中島硝子工業株式会社

床板ガラスの考え方

グランドキャニオンにスカイウォークというガラス張りの通路が設置され、一時ガラスの床が話題になったことがありますが、ガラス業界の展示会などで展示されている床板ガラスを観察していると、多くの方がガラスを避けて歩かれます。この場合は展示商品にキズをつけないための配慮とも考えられますが、実際に建物等に施工された場合でも高所に設置された上を堂々と歩かれる方は少ないようです。ここでは少しでも安心出来るように、当社で行う床板ガラスの選定手順を説明致します。

1. ガラスサイズに応じた荷重値の設定

1枚1枚のガラスが大きくなればその分ガラス1枚あたりに多くの人数が乗り、大きな荷重がかかることが想定されます。この為床板ガラスの強度検討ではガラスの大きさに応じて荷重を設定し強度検討を行います。また、人は歩くだけでも発生する荷重が体重の数倍にもなりますので、この点も考慮にいれて検討を行います。これによりよほど小さな物を除けば床板ガラスの大半は強化処理が必須になります。

小さいガラス
大きいガラス

小さいガラスは上に乗る人数が少ないので小さい荷重で強度計算を行います。

大きいガラスには多人数が乗る可能性があるので大きい荷重で強度計算を行います。

2. 万一割れた際でも落下を防止する為の合わせガラス構造

どんなに耐荷重に優れた厚いガラスを用いても、硬い物で強い衝撃を加えられた場合などは割れてしまうことが考えられます。このような場合でも合わせガラスであれば表面以外のガラスは割れずに残るので落下を防げる可能性が高くなります。この為床用ガラスの強度検討は表面のガラスが割れても残りのガラスで想定荷重に耐えられる構成の合わせガラスにします。*1

単板ガラス
合わせガラス

単板ガラス(1枚ガラス)仕様だと万一割れた場合ガラス上の人やものが落下します。

複数枚のガラスで構成する合わせガラスなら表面のガラスが割れても残りのガラスが落下を防止します。

3. 撓み量の検討

いくら強度的に十分であっても歩くたびに大きく撓むようでは、とても安心して歩くことが出来ません。そうならないよう想定荷重に対して合わせガラスの撓み量が一定値以下になるよう検討します。なお、撓み量を減らすには構成するガラスの厚みを厚くする、もしくは、ガラスを小さくするしかありません。強化処理は強度が増すだけで撓み量には影響しません。

撓み大
撓み小

強度的に十分でも撓みが大きいと不安です。また、ブランコのように撓みに合わせて揺らされると想定荷重を超える可能性があります。

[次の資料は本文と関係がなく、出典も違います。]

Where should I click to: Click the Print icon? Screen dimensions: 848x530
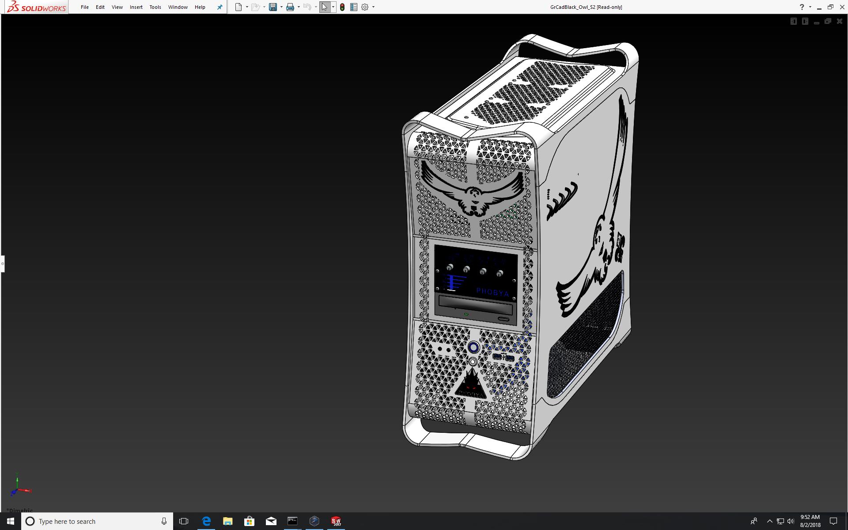(290, 7)
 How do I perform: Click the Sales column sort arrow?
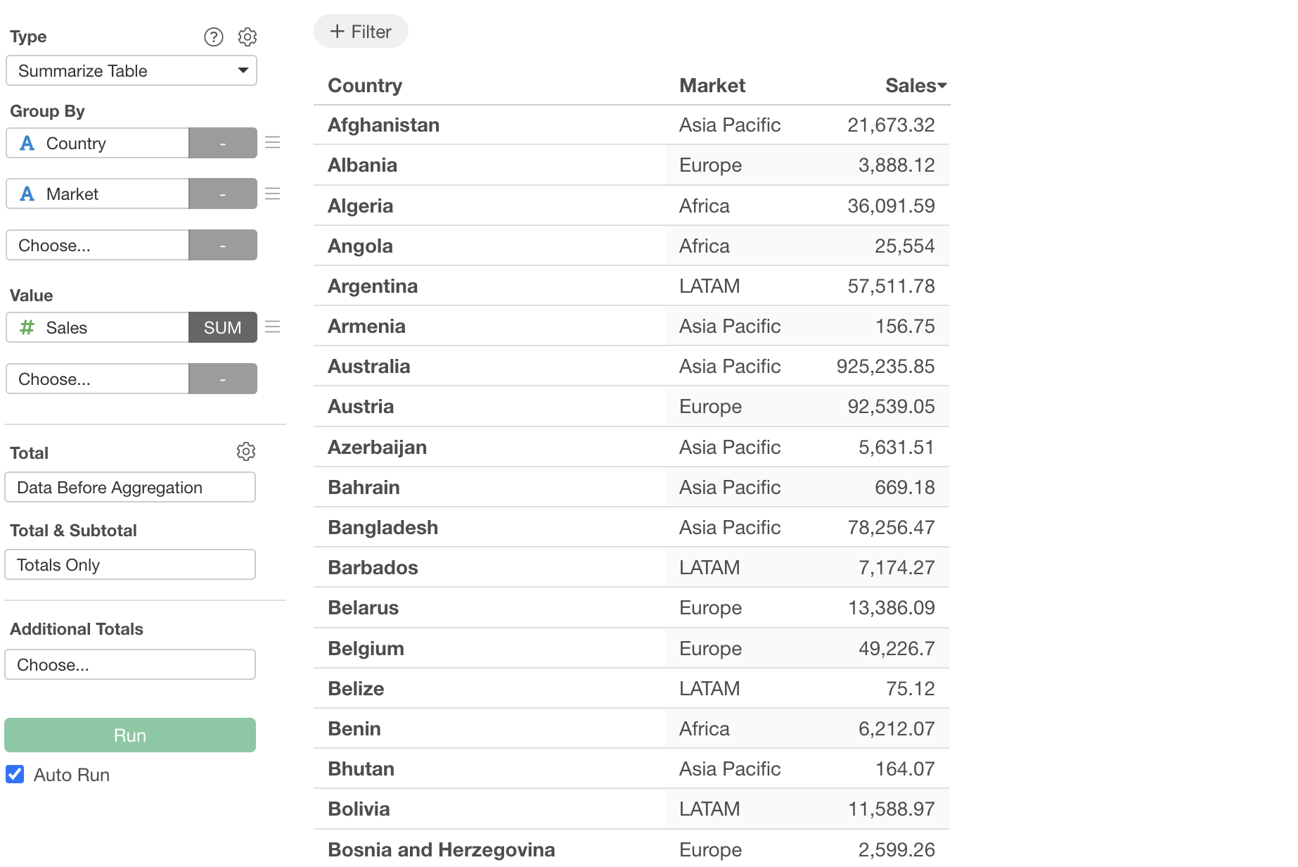tap(942, 86)
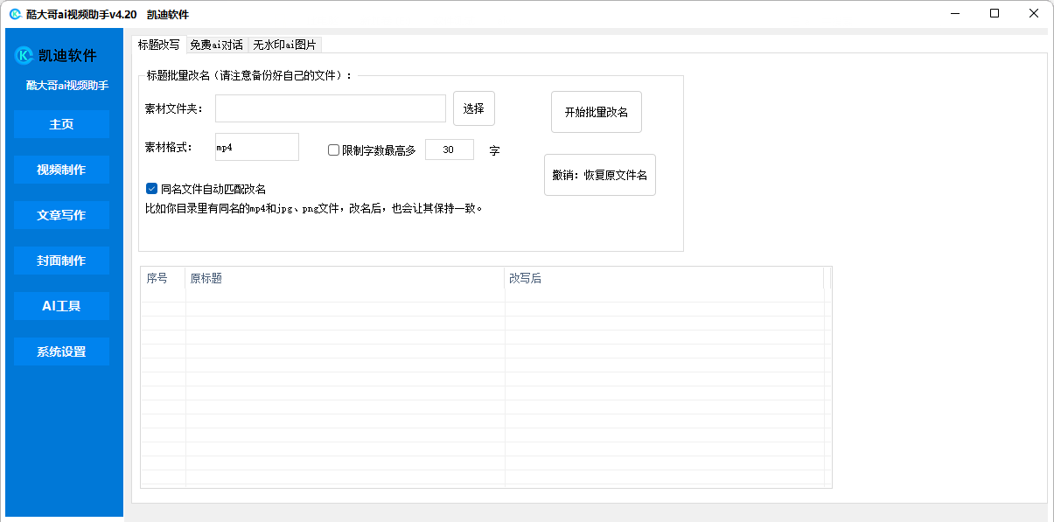The image size is (1054, 522).
Task: Uncheck 同名文件自动匹配改名 option
Action: point(151,188)
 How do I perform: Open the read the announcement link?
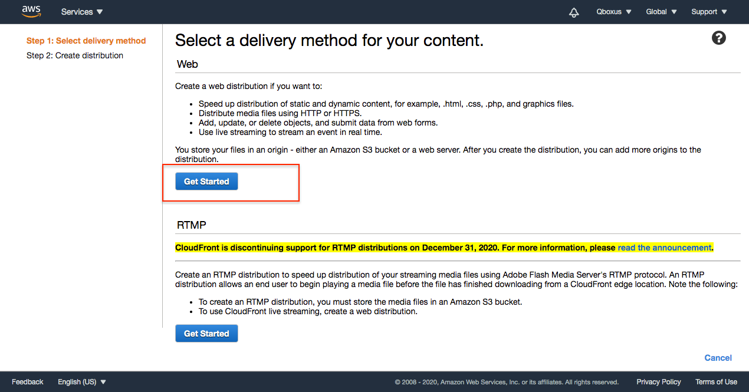click(664, 248)
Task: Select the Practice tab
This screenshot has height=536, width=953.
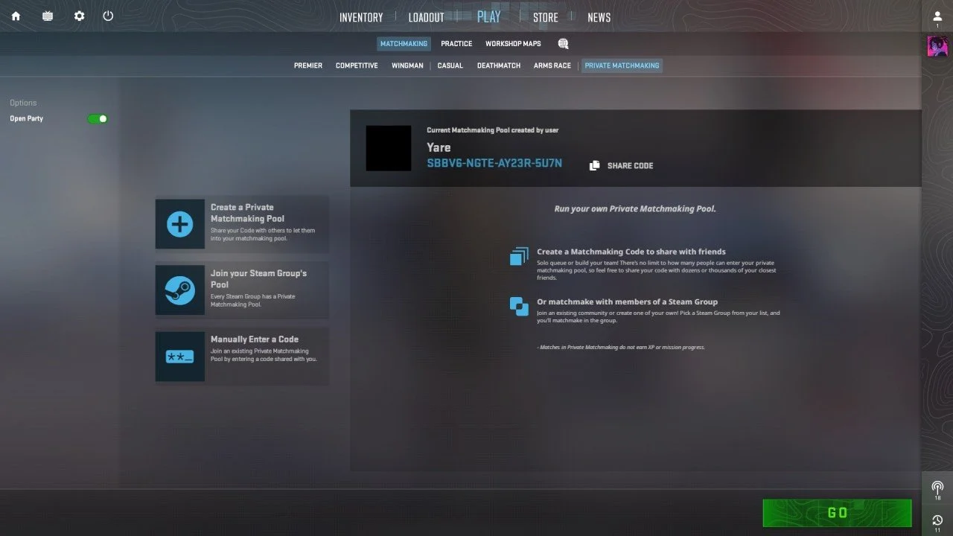Action: pos(456,44)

撓みは小さい方が安心です。また、撓みが小さいと撓みに合わせて揺らすことも困難です。

床板にガラスを使用する時は、これら3点について検討を行い必要なガラス構成を決定します。したがって1枚も割れてない床板ガラスは2番目の落下防止措置により、1番目で行う検討より強度上の余裕があり、丈夫であるといえます。ただしどれほど安全を確保し、そのことを頭で理解したとしても"高所の透明の床"という点だけで避けられるのは当然かもしれません。いっそのこと ガラススパイダー を床板として使用すれば、たとえ説明書きがあっても殆ど歩く人はいないと思われますが、これまでに採用された事例はありません。*2

*1 割れを放置しても大丈夫ということではありません。割れを確認した場合は直ちに対応を行って下さい。
*2 ガラススパイダーは割れが発生した際に発見が困難です。事故に繋がる恐れがある為床板使用は推奨出来ません。